- _Directions for this task_
Beneath this line sits some data. Return only its lines from the one holding "The height and" through the one holding "You are a GUI", inclusive, exactly, with the images removed.

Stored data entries
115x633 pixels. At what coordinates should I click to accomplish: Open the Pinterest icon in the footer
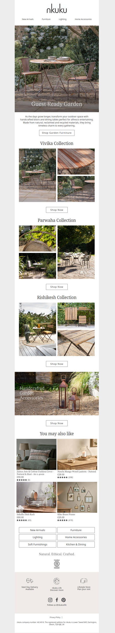[x=64, y=600]
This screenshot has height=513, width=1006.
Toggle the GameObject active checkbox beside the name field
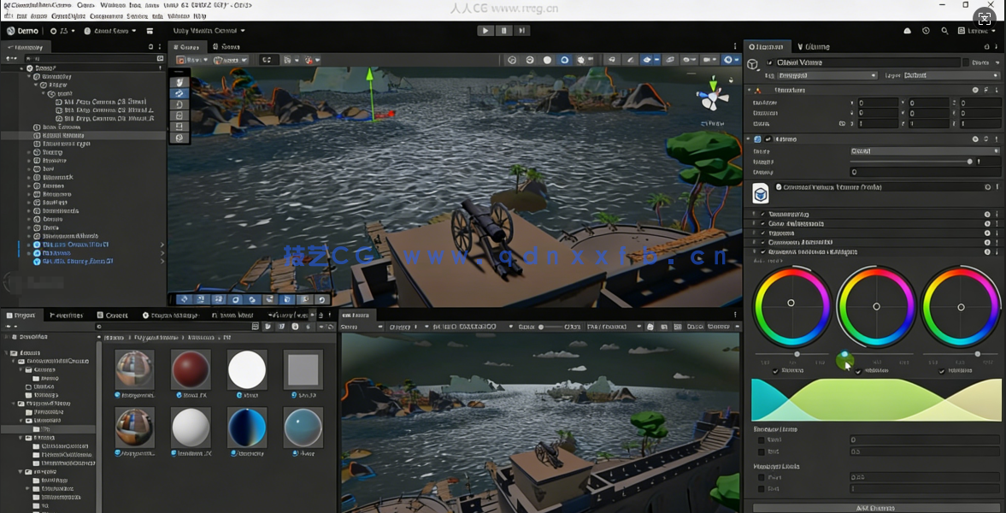tap(770, 62)
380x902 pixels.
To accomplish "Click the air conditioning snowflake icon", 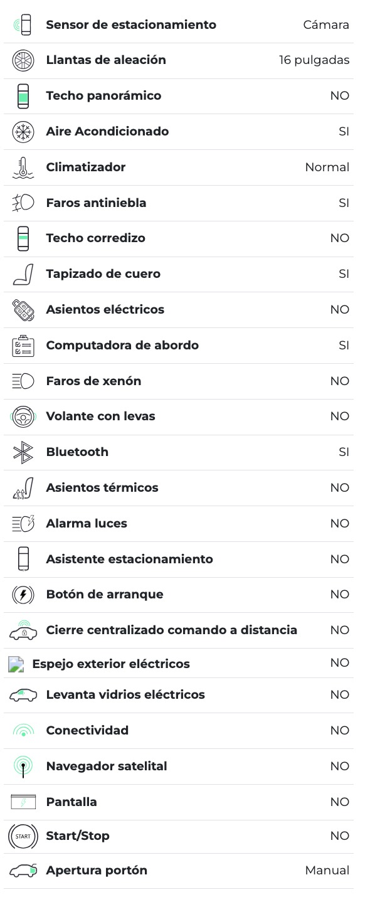I will coord(23,132).
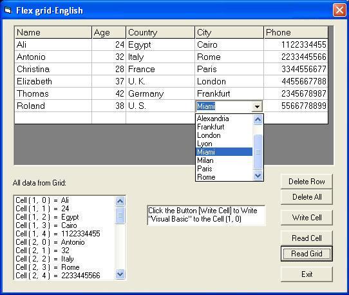Viewport: 349px width, 295px height.
Task: Click the Flex grid window title icon
Action: [x=8, y=10]
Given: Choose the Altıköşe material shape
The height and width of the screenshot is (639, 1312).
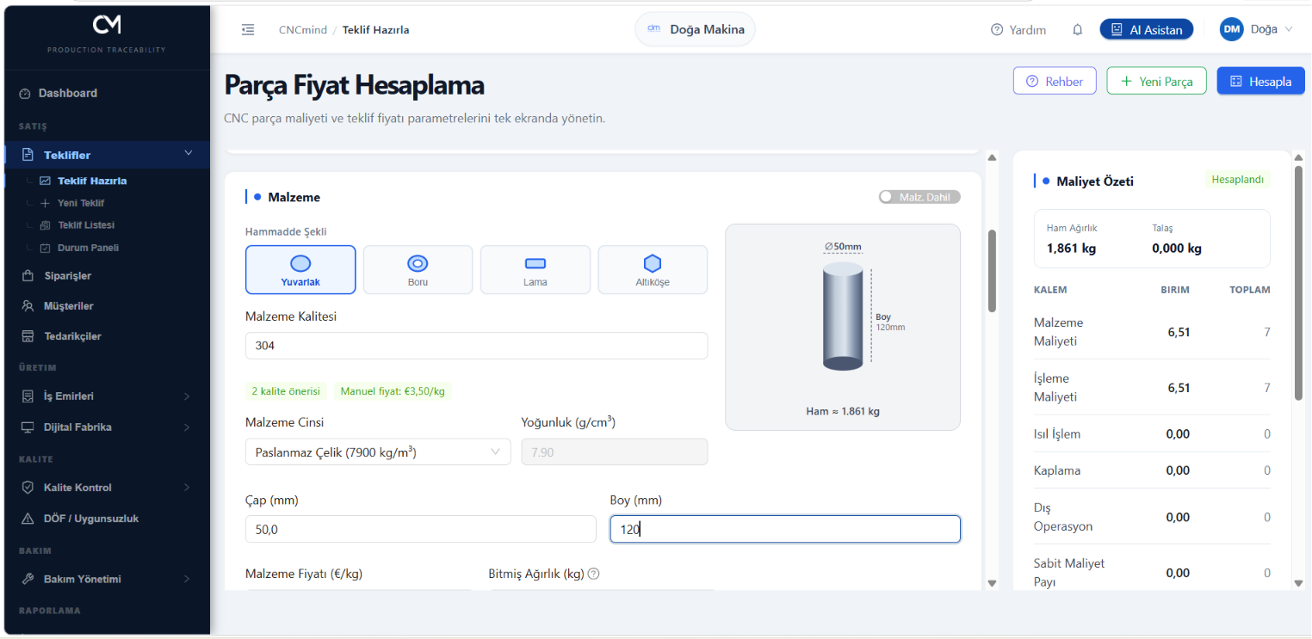Looking at the screenshot, I should (x=653, y=270).
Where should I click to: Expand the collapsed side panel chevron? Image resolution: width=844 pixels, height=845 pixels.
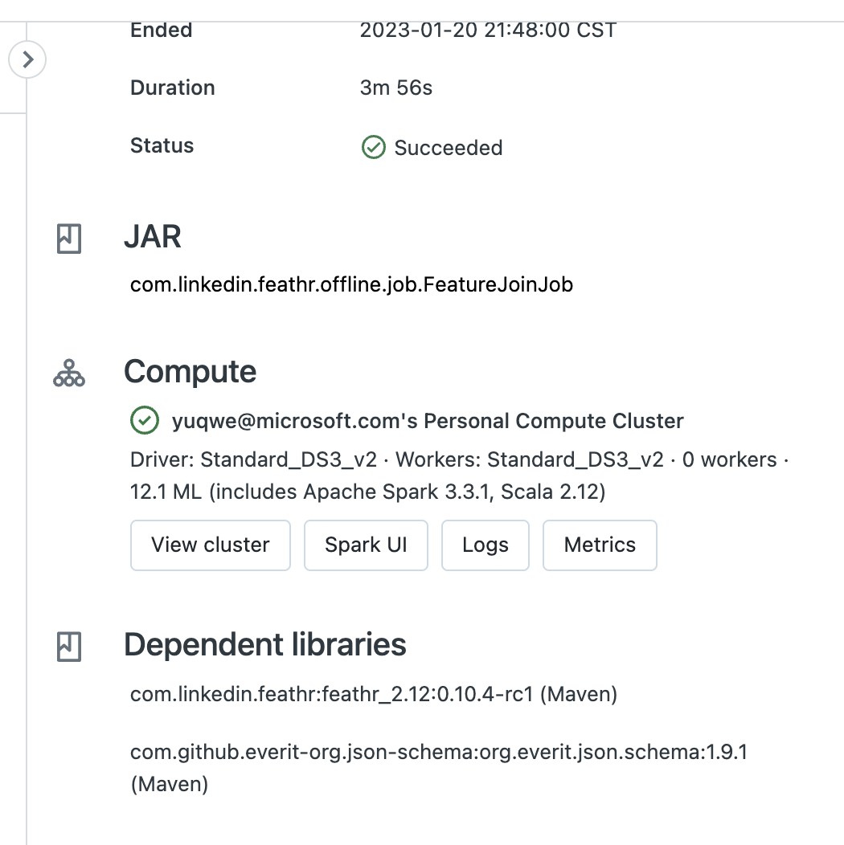(28, 60)
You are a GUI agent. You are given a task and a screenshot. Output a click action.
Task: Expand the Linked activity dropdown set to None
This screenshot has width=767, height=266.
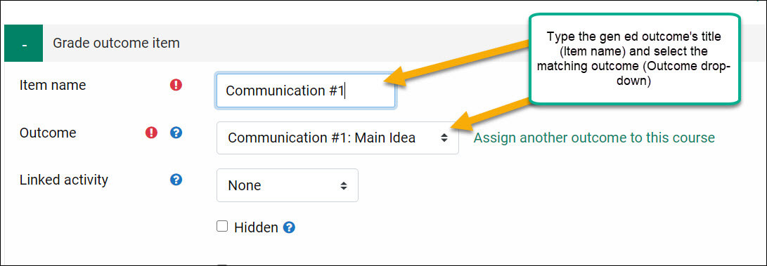click(287, 185)
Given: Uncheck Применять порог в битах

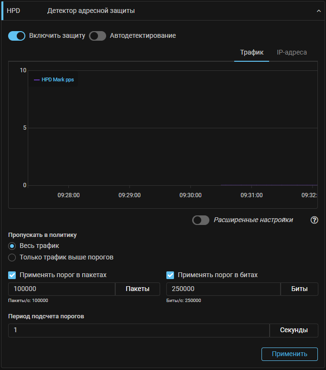Looking at the screenshot, I should pos(170,275).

- _Response to the task_
The height and width of the screenshot is (639, 1312).
Looking at the screenshot, I should (x=653, y=270).
Where should I click to: Expand the collapsed side panel chevron? Image resolution: width=844 pixels, height=845 pixels.
(28, 60)
You are a GUI agent. You are given a task and a screenshot. Output a click action.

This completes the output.